Voilà. Dès le 1er jour au matin du festival off, dans la rue, la multitude. Les trottoirs ressemblent déjà aux allées des métros parisiens car les piétons ne savent pas encore qu’ils peuvent emprunter la rue de la République vidée de ses voitures. Les affiches se font un peu rares encore. Le soleil et le Mistral sont au rendez-vous. Que la fête commence.
Et ça tombe bien puisque nous sommes allés assister à la présentation des troupes du Théâtre du rempart où Ange Paganucci comédien et maître de cérémonie aux côtés de Sylvain Cano-Clémente, le régisseur, a procédé aux présentations entre le public, la presse et les troupes. Tandis que ces dernières offraient de leur temps et de leur talent le temps d’un extrait. Alors on s’est permis de donner nos impressions.
Ça commence par ‘Noir sur blanc’ de Zèbre à trois
Ce concert théâtralisé mêle musique, chansons et dessins. Tout commence avec un billet doux plié en avion de papier qui s’envole. Avant d’arriver à sa destinataire il survolera tout un monde de personnages en musique et paroles tandis que sont projetés les dessins pris sur le vif. « Le thème est la correspondance », explique Hervé Peyrard le leader de Vocal 26. Lettre à ma mère, à Narcisse, de L’Océan. On rencontrera Blanquette qui écrit une carte postale à Monsieur Seguin, la Lettre de vacances.
Avis
Les 4 artistes –les 3 musiciens et le dessinateur- emmènent le public en moins de temps qu’il ne faut pour le dire. C’est rythmé, joyeux, dansant et les paroles font merveilles. On en sort galvanisé redevenant l’enfant pétillant et serein de nos vacances d’été.
Un spectacle musical à partir de 7 ans. A 10h05. Du 7 au 30 juillet. Relâche les 13, 20 et 27 juillet.
Les nuits de Georges de la Tour de Barbara lecomte
Nous sommes à Lunéville en Lorraine au XVIIe siècle. Le grand artiste au caractère difficile peint la jeune Anne qui devient, pour les besoins de l’œuvre, l’ermite Marie-Madeleine en oraison. Effrontée, elle veut décrypter l’obsession du maître pour cette figure de la Bible et découvre ses secrets.
Extrait
«J’ai réfléchi aux secrets de vos tableaux et je crois en avoir percé un. Vous peignez Sainte Marie-Madeleine, Magdalena en Araméen et en hébreu. Or, Magda signifie une construction en forme de tour. Dans le miroir cela devient la foi de la Tour. Au fond, c’est vous que vous peignez. Chaque coup de pinceau est un baume sur votre âme.»
Avis
Le texte est très beau et le jeu des acteurs est puissant et juste. Du théâtre comme on l’aime, qui vous propulse dans l’atelier d’un artiste autoritaire au côté d’une toute jeune-femme modeste mais déjà éveillée aux symboles et à la vie.

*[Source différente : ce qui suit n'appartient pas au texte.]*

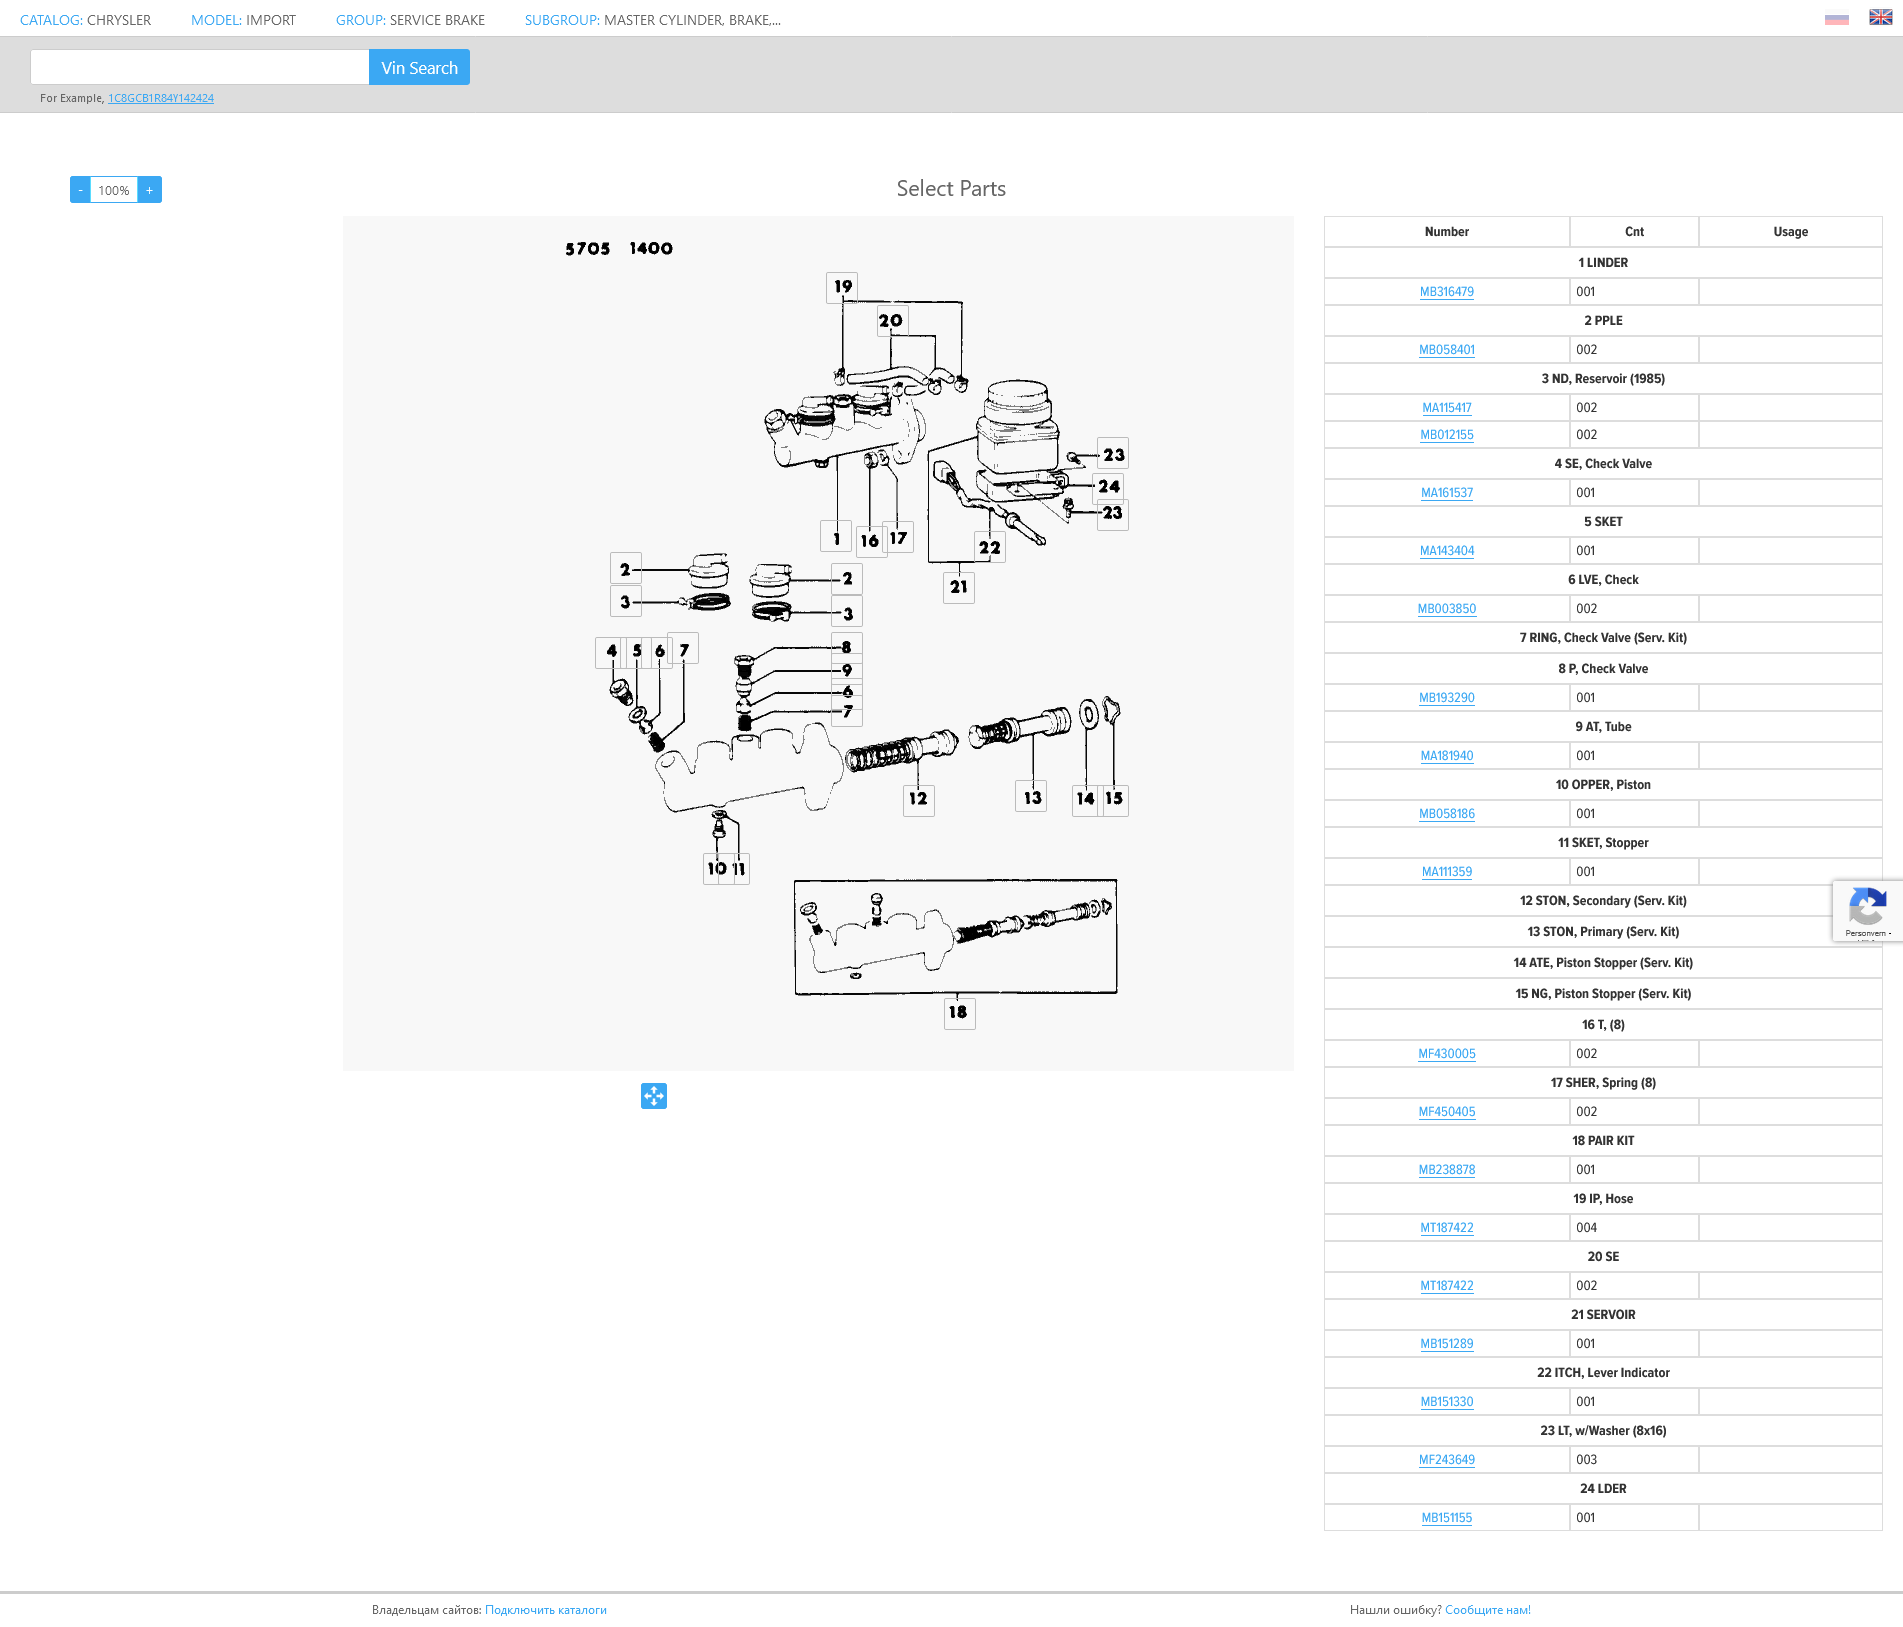Click the blue move/pan diagram icon
The image size is (1903, 1627).
(x=654, y=1096)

Théâtre contemporain à partir de 11ans. A 11h25. Du 7 au 30 juillet. Relâche les 13, 20 et 27 juillet.
Désirada de Maryse Condé
C’est un ouvrage de la journaliste, professeure de littérature et écrivaine Guadeloupéen de renommée mondiale Maryse Condé –prix Nobel de littérature en 2018- qui, à la demande de la comédienne et ancien mannequin Nathaly Coualy a adapté son roman au théâtre. Celle qui vit désormais à Gordes sera même présente dans la salle pour la voir jouer le 12 juillet. La comédienne est accompagnée d’un musicien et conteur, Igo Drané.
Extrait
«Je salue et surtout je souris. Ce que les femmes de chez nous ne savent pas faire : sourire. Tellement de deuils, de souffrance, de coups bas du sort leur laisse là, en travers de la gorge, comme des arrêtes de poisson. Mais aujourd’hui je suis devenue docteure es lettres. Depuis j’ai eu besoin de chercher qui est mon père. Est-ce que je suis le fruit du viol ou de l’amour ? Alors je vais aller voir ma grand-mère à la Désirade, dont on ne m’avait pratiquement jamais parlé. Et un jour ma mère me fera ses révélations alors qu’elle m’avait abandonné et que j’ai grandi à Pointe-à-Pitre.»
Avis
«Un jeu subtil, une voix profonde, une vraie présence sur scène, le bois blanc, le son du coquillage pour recueillir un peu des confidences que la grande Maryse Condé éparpille dans ses magnifiques textes. Là où ça n’est jamais tout à fait elle mais un peu quand-même. Et lui faire confiance pour avoir offert cette adaptation à la comédienne et personne d’autre qu’elle pour ce rôle.»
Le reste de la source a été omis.